National Security Adviser Gen. H.R. McMaster said Sunday that the U.S. will indeed pay for the roughly $1 billion THAAD missile defense system in South Korea, amid neighboring North Korea’s repeated ballistic test launches.

"What I told our South Korean counterpart is until any renegotiation, that the deals in place, we’ll adhere to our word," McMaster told “Fox News Sunday.”

He spoke days after President Trump said South Korea should pay for the anti-missile system and hours after Seoul said that McMaster had assured its chief national security officer, Kim Kwan-jin, about the deal.

“The last thing I would ever do is contradict the president of the United States,” McMaster also told Fox News. “And that’s not what it was. What the president has asked us to do, is to look across all of our alliances and to have appropriate burden sharing-responsibility sharing. We’re looking at that with our great ally South Korea, we’re looking at that with NATO.”

Trump said Thursday that he wanted Seoul to pay for the THAAD deployment, which immediately raised questions about the relationship between the two nations.

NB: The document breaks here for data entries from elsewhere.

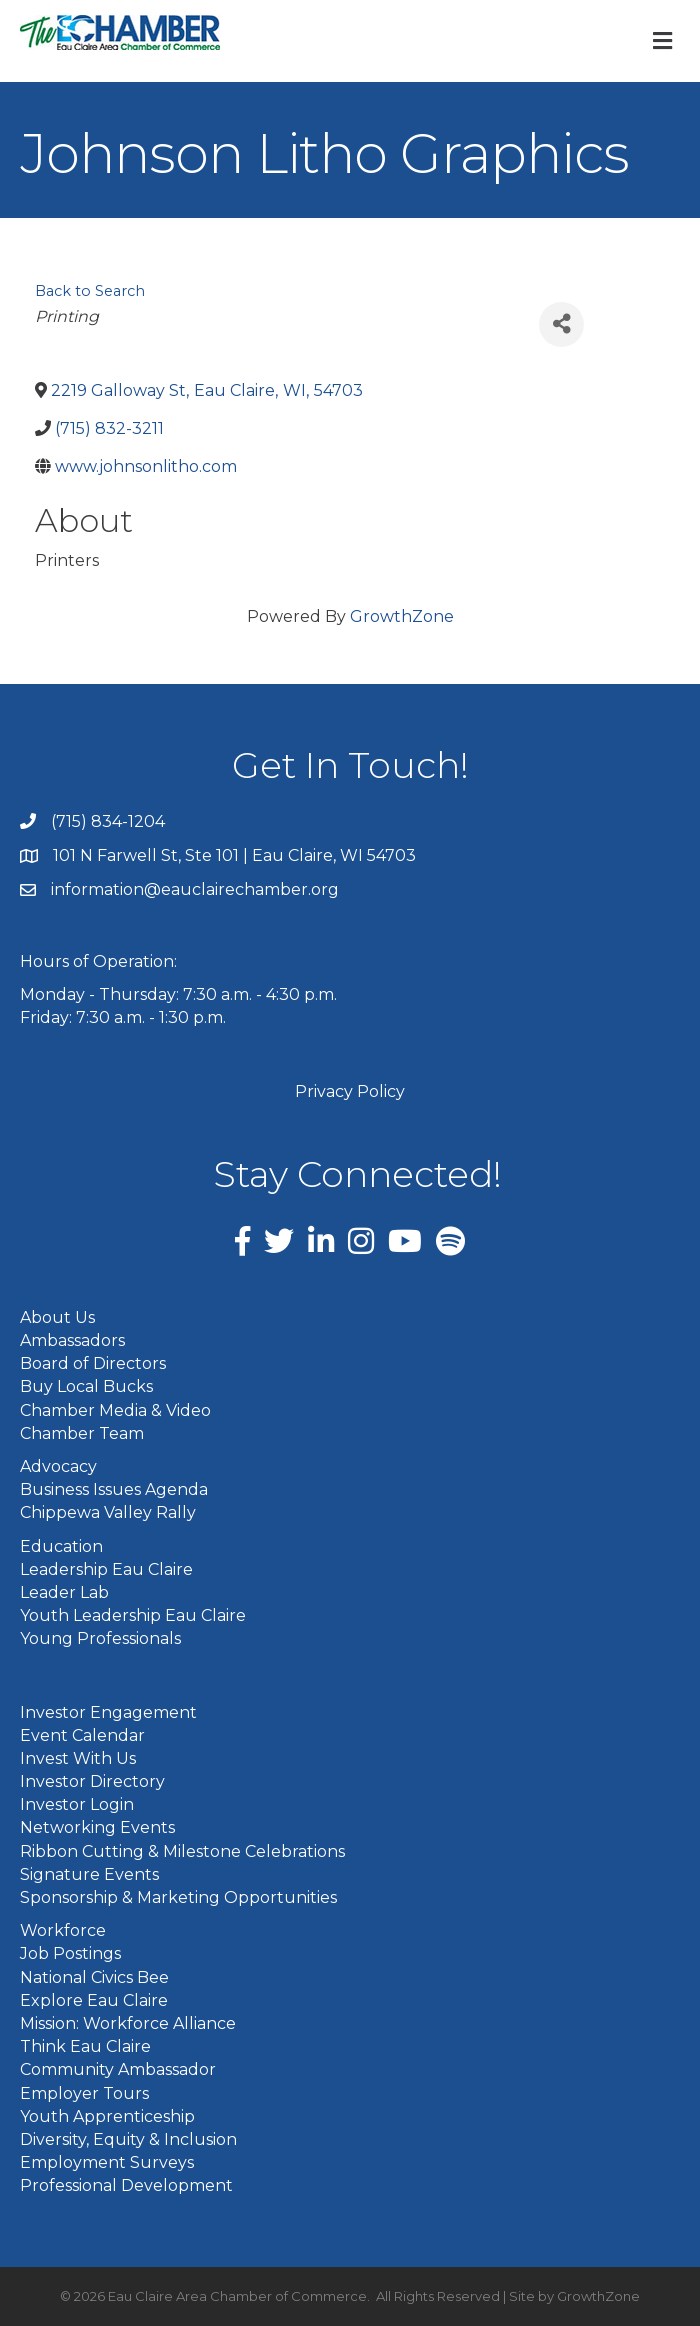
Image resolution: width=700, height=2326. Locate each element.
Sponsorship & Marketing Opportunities (178, 1897)
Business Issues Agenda (114, 1489)
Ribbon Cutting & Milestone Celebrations (182, 1851)
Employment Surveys (107, 2162)
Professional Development (126, 2185)
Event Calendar (82, 1735)
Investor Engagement (108, 1712)
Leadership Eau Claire (106, 1569)
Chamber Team (82, 1433)
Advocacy (58, 1466)
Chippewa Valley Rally (108, 1512)
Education (61, 1546)
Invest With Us (78, 1758)
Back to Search (90, 291)
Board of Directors (93, 1363)
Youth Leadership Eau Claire (133, 1615)
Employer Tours (84, 2093)
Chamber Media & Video (115, 1410)
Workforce (63, 1930)
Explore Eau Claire (94, 2000)
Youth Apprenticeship (107, 2116)
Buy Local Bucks (86, 1386)
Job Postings (70, 1953)
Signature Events (89, 1874)
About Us (57, 1317)
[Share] (561, 324)
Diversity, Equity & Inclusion (128, 2139)
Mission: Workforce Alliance (128, 2023)
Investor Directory (92, 1781)
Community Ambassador (118, 2069)
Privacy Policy (350, 1091)
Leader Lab (64, 1592)
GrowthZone (402, 616)
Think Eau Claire (85, 2046)
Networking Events (97, 1827)
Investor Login (77, 1804)
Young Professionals (100, 1638)
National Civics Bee (94, 1977)
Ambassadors (72, 1340)
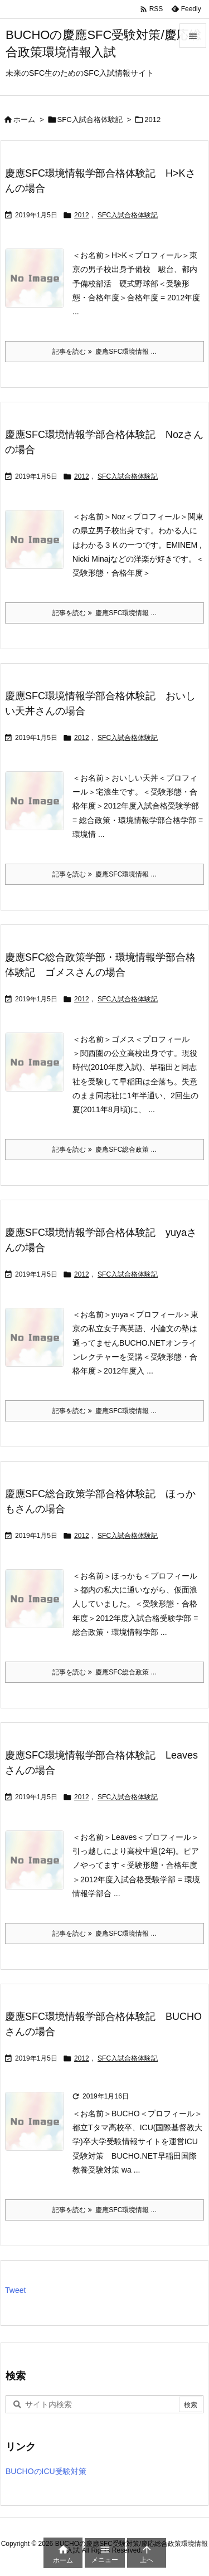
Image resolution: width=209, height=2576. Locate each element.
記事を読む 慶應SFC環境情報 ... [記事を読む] (104, 352)
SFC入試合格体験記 (90, 119)
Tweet (15, 2290)
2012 (81, 215)
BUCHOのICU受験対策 (46, 2471)
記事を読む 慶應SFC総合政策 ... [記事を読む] (104, 1149)
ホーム (24, 119)
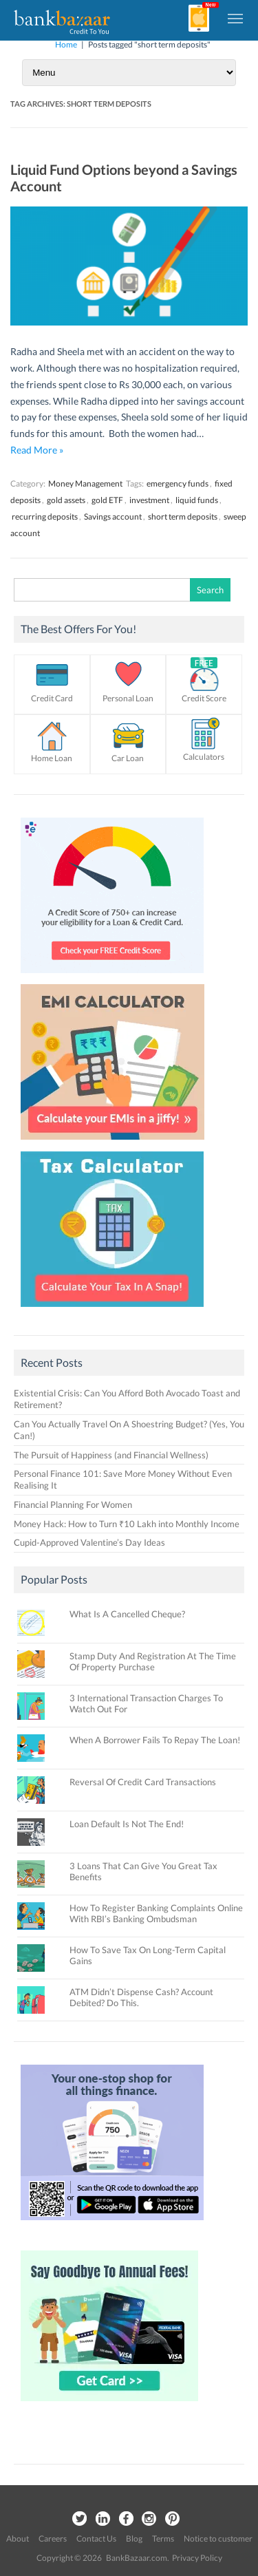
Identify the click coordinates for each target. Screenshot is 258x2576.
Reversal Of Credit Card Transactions (142, 1781)
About (17, 2538)
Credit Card (52, 698)
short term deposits (182, 516)
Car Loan (127, 758)
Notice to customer (218, 2538)
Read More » (36, 450)
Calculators (203, 757)
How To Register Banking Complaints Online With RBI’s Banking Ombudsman (156, 1913)
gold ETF (107, 500)
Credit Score (204, 698)
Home (66, 44)
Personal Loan (128, 698)
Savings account (113, 516)
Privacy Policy (197, 2558)
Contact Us (96, 2538)
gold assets (66, 500)
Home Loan (51, 758)
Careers (53, 2538)
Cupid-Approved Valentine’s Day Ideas (89, 1542)
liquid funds (196, 500)
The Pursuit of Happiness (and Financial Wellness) (111, 1454)
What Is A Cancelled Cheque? (127, 1613)
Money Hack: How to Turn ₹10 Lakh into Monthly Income (126, 1523)
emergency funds (177, 483)
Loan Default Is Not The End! (126, 1823)
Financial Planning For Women (73, 1504)
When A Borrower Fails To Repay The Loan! (154, 1739)
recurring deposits (45, 516)
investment (149, 500)
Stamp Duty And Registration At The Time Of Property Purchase (152, 1661)
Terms (163, 2538)
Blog (134, 2538)
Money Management (85, 483)
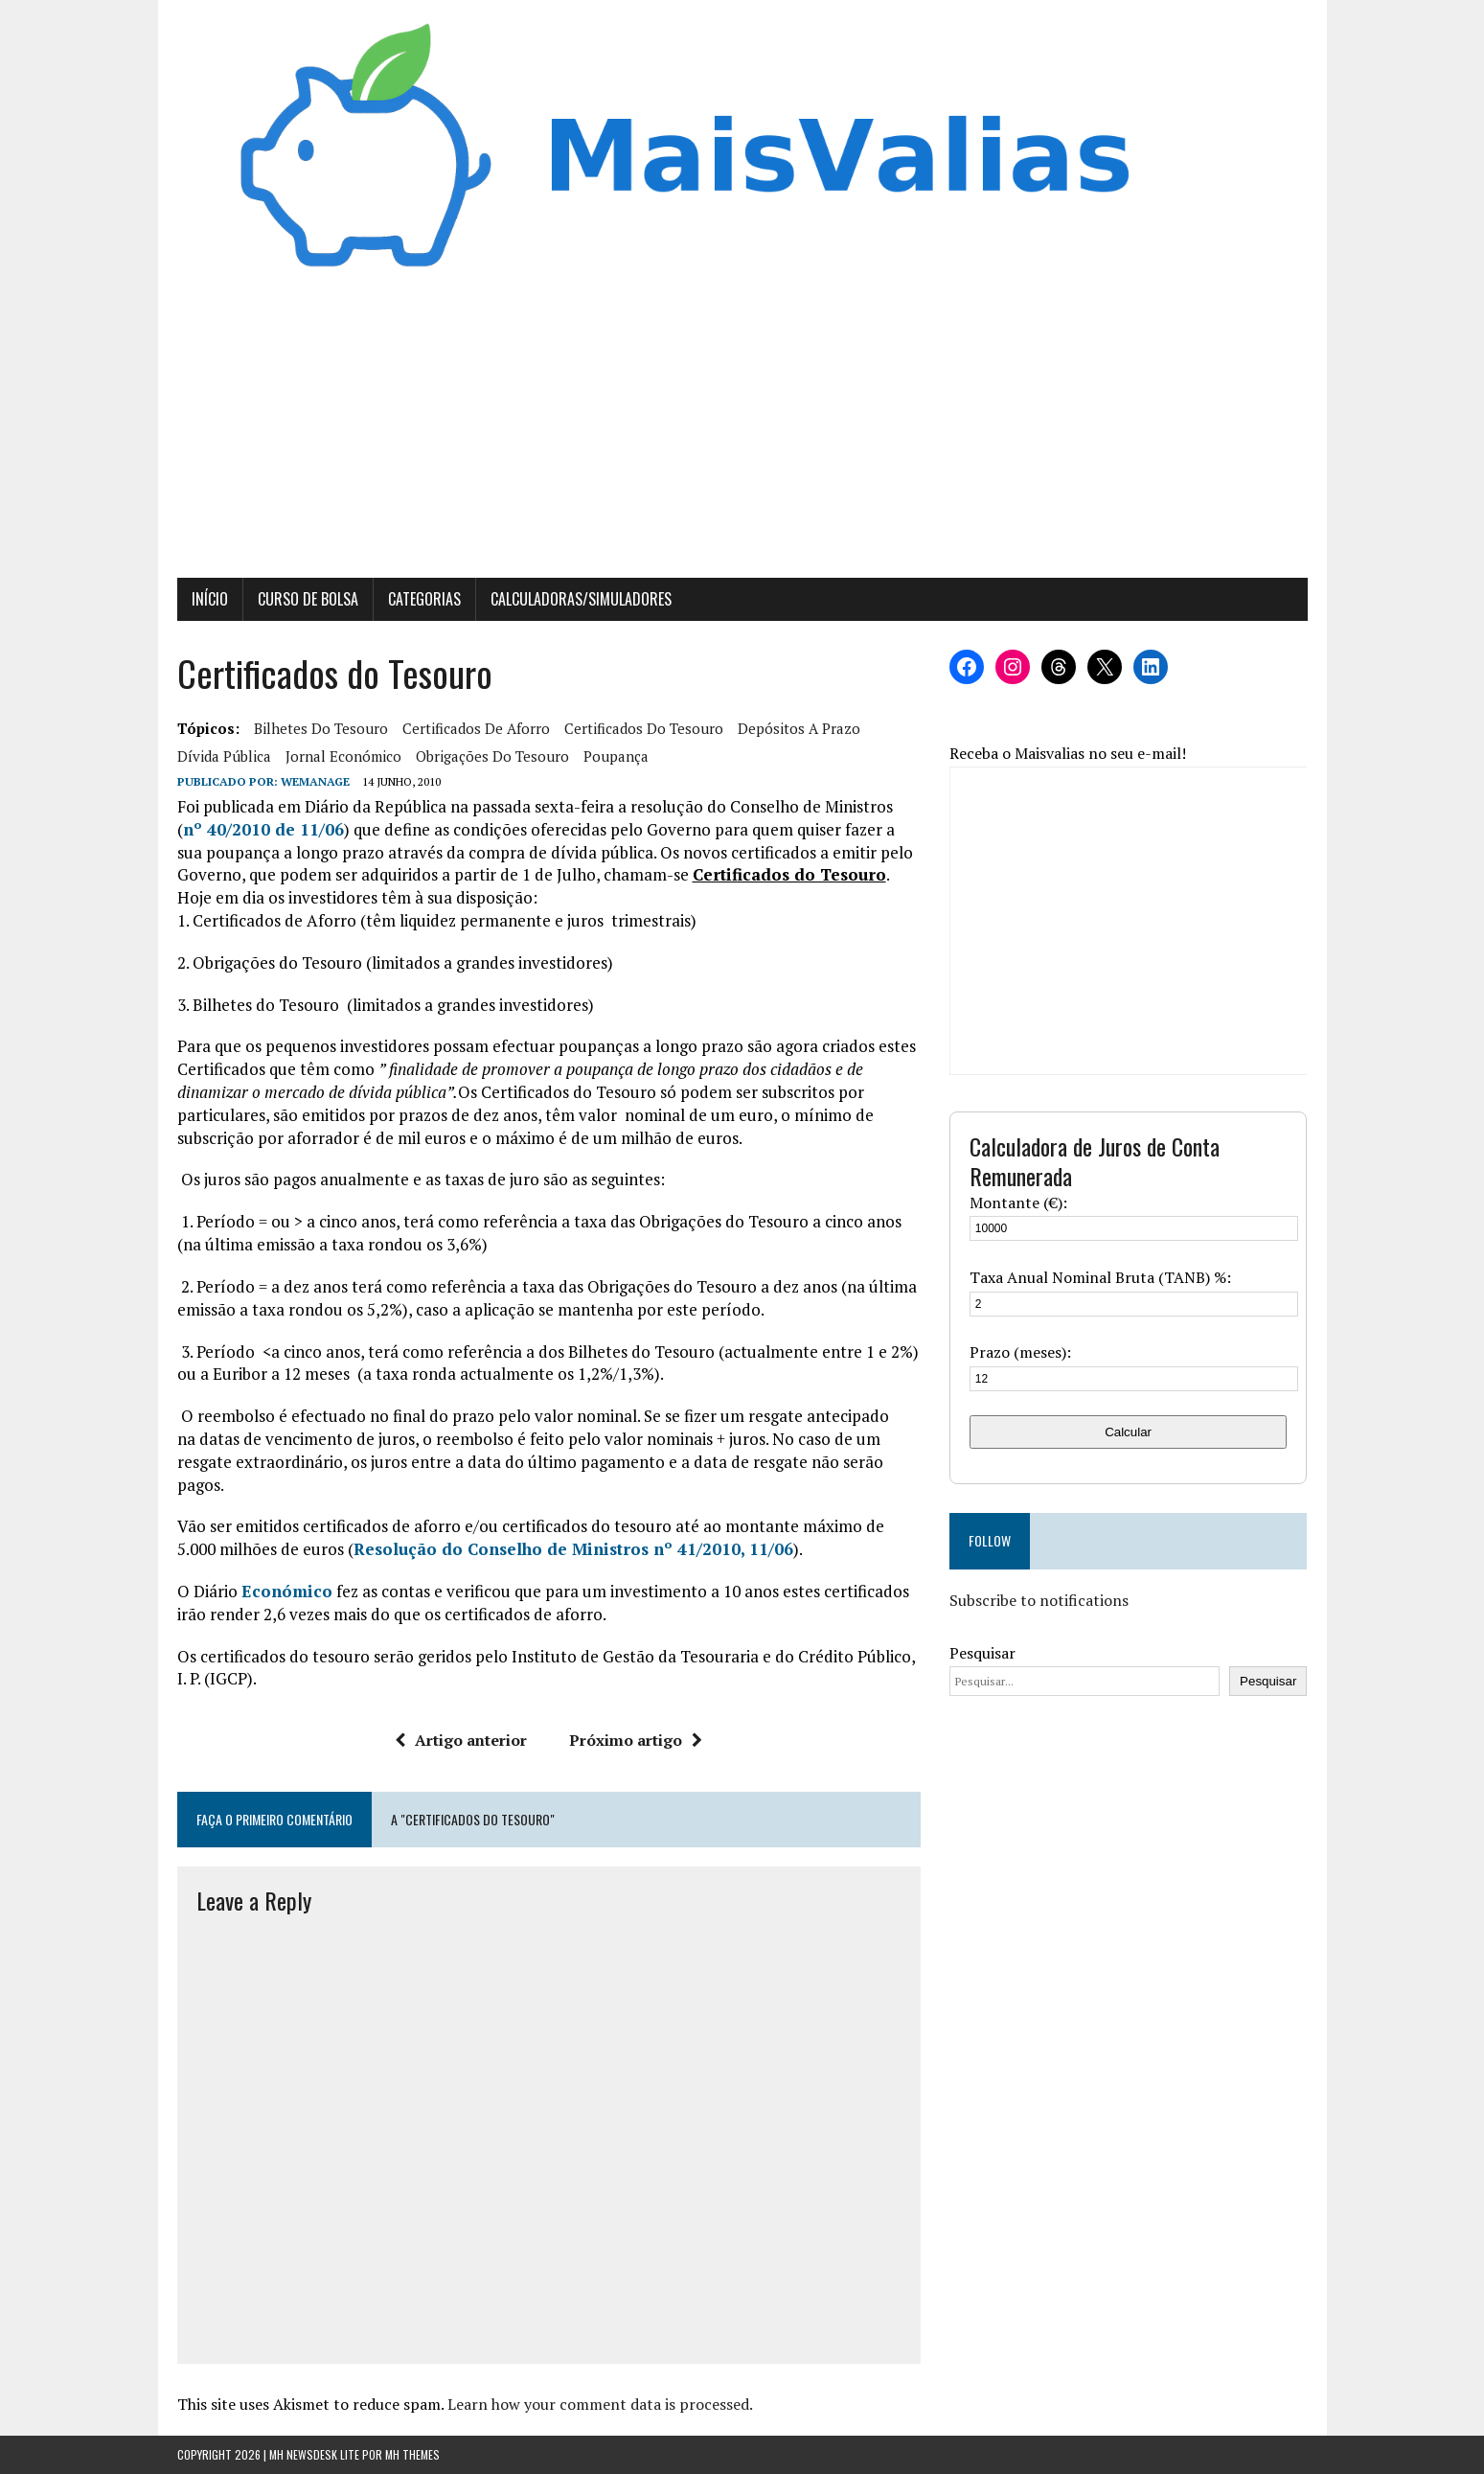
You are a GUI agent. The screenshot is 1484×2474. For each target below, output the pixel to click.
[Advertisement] (742, 434)
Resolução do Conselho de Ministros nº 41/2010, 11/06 (573, 1549)
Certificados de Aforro (476, 728)
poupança (616, 756)
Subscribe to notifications (1039, 1600)
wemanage (315, 781)
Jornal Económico (343, 756)
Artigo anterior (461, 1740)
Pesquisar (982, 1652)
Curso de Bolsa (308, 598)
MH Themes (412, 2454)
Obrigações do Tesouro (492, 756)
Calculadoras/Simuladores (581, 598)
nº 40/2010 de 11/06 (263, 829)
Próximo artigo (635, 1740)
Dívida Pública (224, 756)
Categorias (424, 598)
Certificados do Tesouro (643, 728)
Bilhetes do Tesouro (321, 728)
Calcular (1128, 1432)
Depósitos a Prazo (799, 728)
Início (210, 598)
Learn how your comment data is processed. (600, 2404)
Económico (286, 1591)
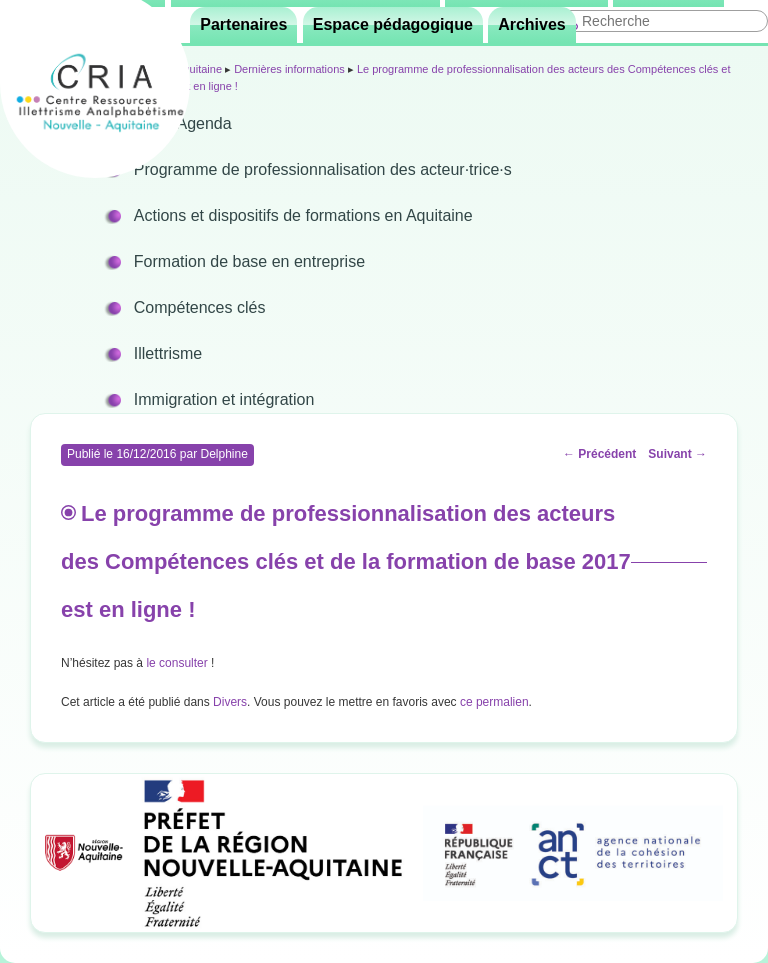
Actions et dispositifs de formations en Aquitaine (303, 215)
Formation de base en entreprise (249, 261)
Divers (230, 702)
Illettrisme (168, 353)
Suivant (677, 454)
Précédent (599, 454)
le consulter (178, 663)
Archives (532, 24)
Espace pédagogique (393, 24)
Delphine (223, 454)
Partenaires (243, 24)
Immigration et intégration (224, 399)
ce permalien (494, 702)
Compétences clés (200, 307)
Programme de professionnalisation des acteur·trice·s (323, 169)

South Korea said it was Washington’s cost to bear under the bilateral agreement.

McMaster has said that recent statements by Trump were made in a general context, in line with the U.S. public expectations on defense cost burden-sharing with allies," Seoul said in a statement.

The anti-missile system is set to be operational soon. Major elements of the system were being moved last week into Seonjgu, in the southern part of South Korea.

The United States and South Korea contend that the battery is only to guard against North Korean missiles, despite concerns expressed in China.

North Korea attempted to launch another ballistic missile early Saturday, but it appeared to have failed. The test drew international condemnation.

This story is based in part on wire service reports.